I've not seen any research dealing with the genesis of pitch accent though. I have seen a paper which I can't find at the moment which gives evidence that in English loan words, the pitch drop often, but not always, correlates with the primary stress in the source language. That seems like a reasonable origin for pitch accent in English loans.

But it is clear that Sino-Japanese compounds, and not just native compounds, exhibit pitch accent. The pitch accent on SJ compounds which share a character can often differ:

感謝 kánsha 感心 kanshin

電気 dénki 電源 dengen

地下 chiká 廊下 rouka

Is there any regularity to how SJ compounds (and native words for that matter) acquired pitch accent? A hypothesis of mine: did SJ compounds start off as unaccented (平板) and then somehow develop accent as they become more common? Or does some quality of the Chinese reading predict the resulting pitch accent?
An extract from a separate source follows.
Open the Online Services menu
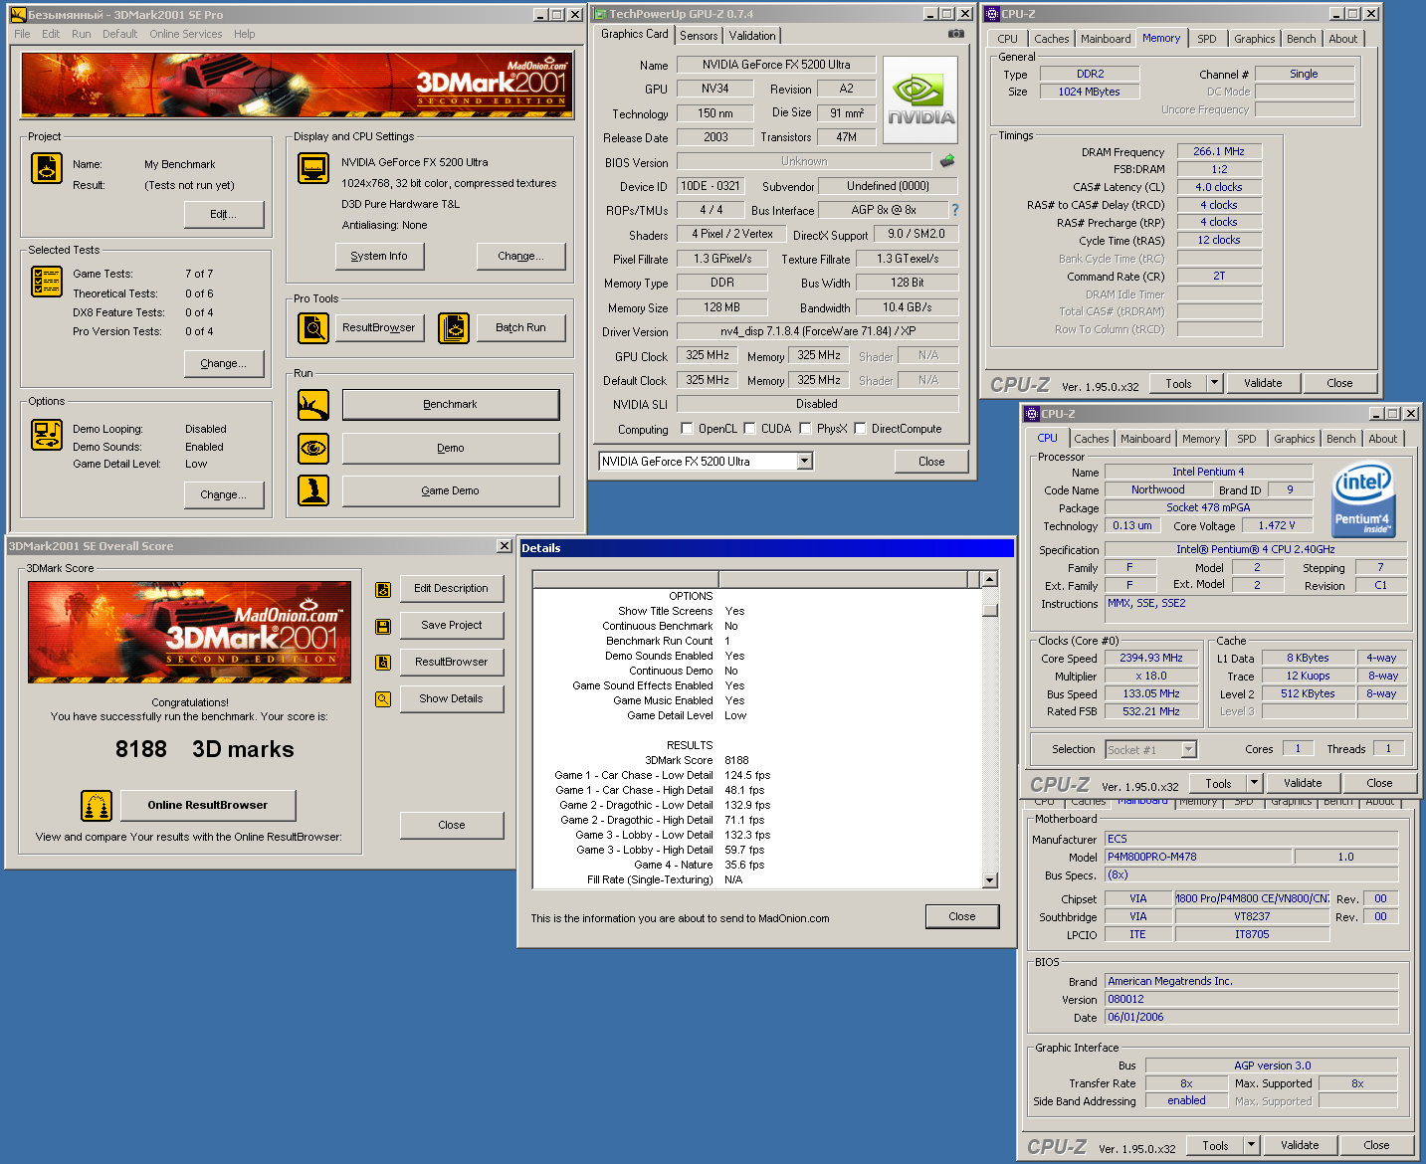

Also, what are the rules which underlie pitch accent, particularly when accented words are combined, or when prefixes (like 御) are affixed? I already understand that particular endings, such as -通り have a "de-accenting" quality which removes any accents on the words to which it is affixed. What other regularities exist?

EDIT: One more question: Martin's "Reference Grammar of Japanese" gives the pitch accent of 故 as yúé (in his notation). I didn't think a word could possess two stresses — is this what he intended to notate?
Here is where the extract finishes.